Stimmt, auch die Kleinen bis fünf Milliarden Bilanzsumme können große Probleme bereiten, das ist sicherlich eine Erkenntnis. Wir glauben, dass man auch unseren Ansatz der Proportionalität risikoorientiert einsetzen muss, also die Kleinen nicht prinzipiell von allem ausnehmen kann. Da unterscheiden wir uns ein wenig von den deutschen Vorschlägen, die wollen kleine Banken in eine eigene, praktisch nicht regulierte Klasse stecken.
Wenn bei der Entbürokratisierung des EU-Finanzsystems die Kommission in Brüssel, die EZB in Frankfurt, die EBA in Paris, alle nationalen Aufseher und Euro-Notenbanken und noch ein paar Institutionen mehr mitreden, kann da vor 2050 irgendetwas gelingen?
Auf jeden Fall! Einen Big Bang wird es nicht geben, aber die 21 Vorschläge, die jetzt in der EBA ausgearbeitet wurden, können relativ rasch abgearbeitet werden, ohne dass der europäische Gesetzgeber etwas machen muss. Das liegt in unserem eigenen Bereich.
Kann das einen substanziellen Beitrag leisten? Europa ist ja insgesamt gegenüber den USA ziemlich ins Hintertreffen geraten.
Europa ist weit besser, als einige Wirtschaftskapitäne in Europa im Moment glauben machen. Also was man bei uns in Europa alles vorfindet, ist in erster Linie positiv. Nämlich eine super Infrastruktur, ein super qualifizierter Arbeitsmarkt und super Wachstumschancen eigentlich. Ich finde, man soll sich keinesfalls zu sehr von amerikanischen Entwicklungen beeindrucken lassen, weil das, was dort aktuell passiert, ist für den Finanzmarkt brandgefährlich.
Sie sind Vize in der EBA in Paris. Der Vorsitzende, José Manuel Campa, hat seinen Rücktritt erklärt. Bewerben sie sich um die Nachfolge?

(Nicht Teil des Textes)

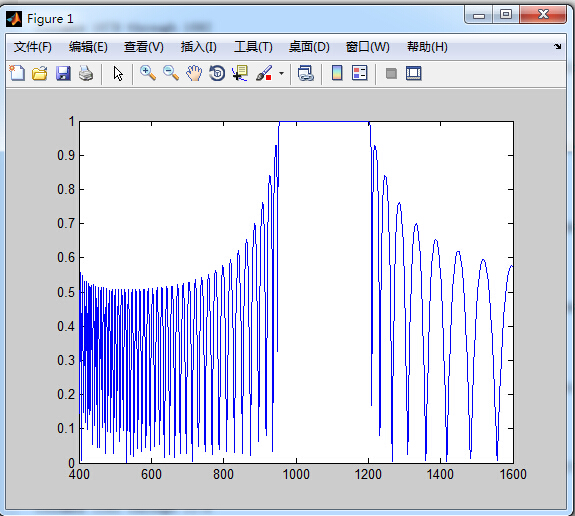Activate the Zoom In magnifier tool
The image size is (575, 516).
click(x=148, y=73)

Nein, wir suchen gerade mögliche Nachfolger. Es wird einen Dreier-Vorschlag an Rat und Parlament geben. Campa geht Ende Jänner. Wenn wir nicht rechtzeitig einen Nachfolger finden, werde ich interimistisch übernehmen, aber darauf schauen, dass diese Phase so kurz wie möglich dauert.